Cendekiawan: Khilafah Itu Bukan Realistis atau Tidak Realistis, tetapi Harus Diperjuangkan

Senin, 29 September 2025 | 12:25 WIB Last Updated 2025-09-29T05:27:33Z

TintaSiyasi.id -- Menjawab pertanyaan apakah realistis khilafah akan tegak tidak lama lagi, padahal kondisi umat Islam sebaliknya, Cendekiawan Muslim Ustaz Ismail Yusanto (UIY) menegaskan jika khilafah itu adalah sebuah kewajiban dan bukan soal realistis atau tidak realistis, sehingga harus diperjuangkan.

 

“Khilafah itu adalah sebuah kewajiban, maka ini bukan soal realistis atau tidak realistis, tetapi ini sesuatu yang memang harus diperjuangkan,” lugasnya dalam Maulid Nabi Muhammad SAW 1447 H: Satu Risalah, Satu Umat, Satu Tujuan di YouTube One Ummah TV, Sabtu (27/09/2025).

 

UIY menerangkan, ketika berbicara tentang cita-cita, maka cita-cita itu harus diletakkan secara tepat. “Ini cita-cita sekadar sebuah keinginan ataukah kewajiban?” ujarnya.

 

“Jika cita-cita ini adalah sebuah kewajiban, dan cita-cita tegaknya khilāfah itu adalah sebuah kewajiban, maka bukan soal realistis atau tidak realistis, tetapi ini sesuatu yang memang harus diperjuangkan,” tegasnya.

 

Ketika sesuatu harus diperjuangkan, UIY mengatakan bahwa yang dipikirkan adalah bagaimana membuat cita-cita itu menjadi mungkin.

 

“Jikalau kita berbicara tentang kondisi di mana cita-cita itu didengungkan, maka sama sekali tidak realistis. Ketika Rasulullah saw. mengatakan ,لَتُفْتَحَنَّ الْقُسْطَنْطِينِيَّةُ,  pasti akan ditaklukkan Konstantinopel. Bagaimana realistis? Lah, wong Nabi ketika mengucapkan itu menjelang Perang Khandak, dalam posisi yang sangat tertekan. Mereka harus menghadapi pasukan sekutu,” ungkapnya.

 

Ustaz Ismail menggambarkan, pasukan bukan datang dari satu dua kabilah, tetapi dari sekian banyak kabilah. “Jumlahnya lima kali lipat lebih besar. Umat Islam ketika itu disebut-sebut kurang lebih sekitar 2.000, sementara lawannya 10.000, dalam posisi tertekan,” ungkap UIY.

 

“Kalau dalam posisi tertekan, bagaimana bisa bicara tentang penaklukan Konstantinopel? Bahkan dengan lafaz pasti, لَتُفْتَحَنَّ الْقُسْطَنْطِينِيَّةُ,” ujarnya meyakinkan.
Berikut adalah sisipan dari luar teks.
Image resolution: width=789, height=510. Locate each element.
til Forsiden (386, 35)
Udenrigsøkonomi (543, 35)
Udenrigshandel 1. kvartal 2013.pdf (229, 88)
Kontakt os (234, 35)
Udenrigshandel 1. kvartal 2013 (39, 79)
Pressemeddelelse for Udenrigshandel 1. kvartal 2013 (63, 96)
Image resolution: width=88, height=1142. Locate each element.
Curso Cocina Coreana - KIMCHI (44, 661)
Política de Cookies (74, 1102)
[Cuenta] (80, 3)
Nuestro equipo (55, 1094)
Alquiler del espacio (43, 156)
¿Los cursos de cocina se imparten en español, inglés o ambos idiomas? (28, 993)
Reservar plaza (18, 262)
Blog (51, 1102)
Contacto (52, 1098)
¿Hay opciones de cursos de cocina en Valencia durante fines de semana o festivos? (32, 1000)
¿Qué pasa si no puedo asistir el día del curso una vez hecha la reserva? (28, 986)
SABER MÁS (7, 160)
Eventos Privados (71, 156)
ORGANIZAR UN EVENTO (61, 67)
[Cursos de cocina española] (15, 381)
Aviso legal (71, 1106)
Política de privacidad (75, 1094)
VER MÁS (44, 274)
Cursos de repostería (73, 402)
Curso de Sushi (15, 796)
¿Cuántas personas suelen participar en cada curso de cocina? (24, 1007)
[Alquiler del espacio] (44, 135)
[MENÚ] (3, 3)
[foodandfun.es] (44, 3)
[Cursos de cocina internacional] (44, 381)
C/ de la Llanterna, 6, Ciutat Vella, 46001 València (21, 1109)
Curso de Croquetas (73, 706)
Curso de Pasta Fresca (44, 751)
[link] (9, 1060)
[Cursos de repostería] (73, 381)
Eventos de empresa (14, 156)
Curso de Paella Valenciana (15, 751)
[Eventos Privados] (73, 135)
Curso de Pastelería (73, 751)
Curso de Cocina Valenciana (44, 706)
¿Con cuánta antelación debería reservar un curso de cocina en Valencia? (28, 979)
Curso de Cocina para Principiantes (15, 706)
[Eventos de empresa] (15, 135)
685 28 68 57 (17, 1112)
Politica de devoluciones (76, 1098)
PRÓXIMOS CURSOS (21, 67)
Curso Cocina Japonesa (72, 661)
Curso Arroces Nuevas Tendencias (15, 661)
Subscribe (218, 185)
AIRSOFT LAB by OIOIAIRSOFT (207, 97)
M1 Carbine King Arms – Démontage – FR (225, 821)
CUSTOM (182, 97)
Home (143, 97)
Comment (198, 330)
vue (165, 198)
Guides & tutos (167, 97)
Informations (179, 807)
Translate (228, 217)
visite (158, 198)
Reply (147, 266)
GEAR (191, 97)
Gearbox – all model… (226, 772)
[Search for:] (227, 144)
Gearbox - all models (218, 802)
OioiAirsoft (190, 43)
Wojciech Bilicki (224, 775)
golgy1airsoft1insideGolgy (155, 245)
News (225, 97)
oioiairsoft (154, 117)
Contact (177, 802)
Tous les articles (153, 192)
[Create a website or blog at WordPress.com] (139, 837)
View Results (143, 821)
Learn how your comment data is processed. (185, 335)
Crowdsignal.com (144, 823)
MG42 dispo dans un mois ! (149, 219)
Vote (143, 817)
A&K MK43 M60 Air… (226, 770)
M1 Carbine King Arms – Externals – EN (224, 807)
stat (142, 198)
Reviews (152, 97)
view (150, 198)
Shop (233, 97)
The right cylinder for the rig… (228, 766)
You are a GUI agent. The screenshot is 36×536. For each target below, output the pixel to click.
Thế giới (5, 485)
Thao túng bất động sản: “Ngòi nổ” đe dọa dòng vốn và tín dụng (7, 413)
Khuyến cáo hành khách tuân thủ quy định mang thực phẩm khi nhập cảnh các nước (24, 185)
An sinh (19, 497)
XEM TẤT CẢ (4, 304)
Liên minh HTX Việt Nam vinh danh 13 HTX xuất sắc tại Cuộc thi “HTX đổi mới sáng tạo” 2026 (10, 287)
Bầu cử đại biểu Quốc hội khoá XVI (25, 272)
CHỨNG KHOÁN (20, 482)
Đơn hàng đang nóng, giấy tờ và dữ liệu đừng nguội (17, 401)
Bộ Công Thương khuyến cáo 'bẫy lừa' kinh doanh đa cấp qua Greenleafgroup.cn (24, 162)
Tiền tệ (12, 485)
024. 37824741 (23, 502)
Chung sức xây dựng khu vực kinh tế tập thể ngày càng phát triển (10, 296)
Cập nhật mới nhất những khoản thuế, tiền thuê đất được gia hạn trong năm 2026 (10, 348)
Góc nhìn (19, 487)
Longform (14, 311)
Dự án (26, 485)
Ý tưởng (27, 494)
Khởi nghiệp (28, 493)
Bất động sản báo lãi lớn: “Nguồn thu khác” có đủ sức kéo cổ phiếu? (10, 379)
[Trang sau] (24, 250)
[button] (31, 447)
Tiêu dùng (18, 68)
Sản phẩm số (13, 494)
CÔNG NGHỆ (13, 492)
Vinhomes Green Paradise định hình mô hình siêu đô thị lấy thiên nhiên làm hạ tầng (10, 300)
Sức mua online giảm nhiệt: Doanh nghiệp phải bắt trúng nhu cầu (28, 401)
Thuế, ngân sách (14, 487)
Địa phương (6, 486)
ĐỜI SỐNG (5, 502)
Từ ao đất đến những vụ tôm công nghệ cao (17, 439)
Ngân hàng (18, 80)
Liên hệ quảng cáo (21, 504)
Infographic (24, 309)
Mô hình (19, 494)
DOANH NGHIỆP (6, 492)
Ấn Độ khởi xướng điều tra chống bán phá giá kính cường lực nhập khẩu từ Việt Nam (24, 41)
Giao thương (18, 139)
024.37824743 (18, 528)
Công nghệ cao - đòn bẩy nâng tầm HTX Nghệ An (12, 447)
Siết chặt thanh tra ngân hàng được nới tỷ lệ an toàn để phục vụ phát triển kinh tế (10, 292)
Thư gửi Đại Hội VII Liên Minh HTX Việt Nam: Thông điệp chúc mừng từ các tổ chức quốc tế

“Konstantinopel hari itu adalah sebuah kota yang sangat masyhur selain Roma. Kalau sekarang barangkali seperti New York atau London. Sama sekali tidak realistis,” lugasnya.

 

UIY menyebut, ketika para sahabat mendengar Nabi mengucapkan itu, dia memandang sebagai sebuah بِشَارَة (kabar gembira), sebagai sebuah kabar gembira yang bukan dilihat sebagai sebuah cita-cita kosong yang kemudian dinilai cita-cita itu dengan keadaan mereka hari itu.

 

“Karena itu, tak pernah kita membaca ada catatan sahabat itu merespons dengan nyinyir, misalnya ya, ‘Ngimpi kali, ye.’ “Utopis" atau apa pun seperti yang sering kita dengar sebagian umat Islam ketika mendengar cita-cita Islam ini hari,” bebernya.

 

Tetapi mereka justru memandangnya itu sebagai sebuah visi yang akan mereka wujudkan di suatu hari nanti, tambahnya, visi itu memberi arah perjuangan mereka.

 

“Dan betul, jikalau tidak ada perkataan Nabi seperti itu, mungkin tidak akan pernah lahir Muhammad Al-Fatih, anak dari Sultan Murad II. Sultan Murad II ini anak dari Mehmed I.  Mehmed I anak dari Bayezid I. Bayezid I anak dari Murad I. Murud I anak dari Orhan Gazi. Orhan Gazi anak dari Osman I. Osman I anak Ertuğrul Gazi,” ujar UIY menyebut silsilah Muhammad Al-Fatih.

 

Lanjut dikatakan, dari namanya dienal اَلْخِلَافَةُ الْعُثْمَانِيَّة (Khilāfah Utsmaniyah). “Ertuğrul Adalah anak lelaki dari Sulaiman Syah. Sulaiman Syah ini pemimpin kabilah Kayi, sebuah kabilah yang hidup nomaden dengan 400 tenda, 2.000 warganya,” kisahnya.

 

UIY menyebut, Sulaiman Syah telah meletakkan dasar-dasar perjuangan yang sangat kokoh, akidah yang luar biasa, kerinduan kepada akhirat, kecintaan kepada jihad dan syahid.

 

“Lahirlah Ertuğrul yang mendidik atau menggembleng anak lelakinya Orhan. Sejarah kemudian membuktikan bahwa Konstantinopel, sebuah kota yang luar biasa bertahan lebih dari 1.000 tahun dari musuh yang datang dari mana pun arahnya, takluk di bawah seorang pemuda 21 tahun,” ungkapnya.

 

“Mengapa sampai begitu? Karena Muhammad Al-Fatih betul-betul menginginkan seperti apa yang dikatakan oleh Nabi, فَلَنِعْمَ الْأَمِيرُ أَمِيرُهَا وَلَنِعْمَ الْجَيْشُ ذَلِكَ الْجَيْشُ,” sebut UIY.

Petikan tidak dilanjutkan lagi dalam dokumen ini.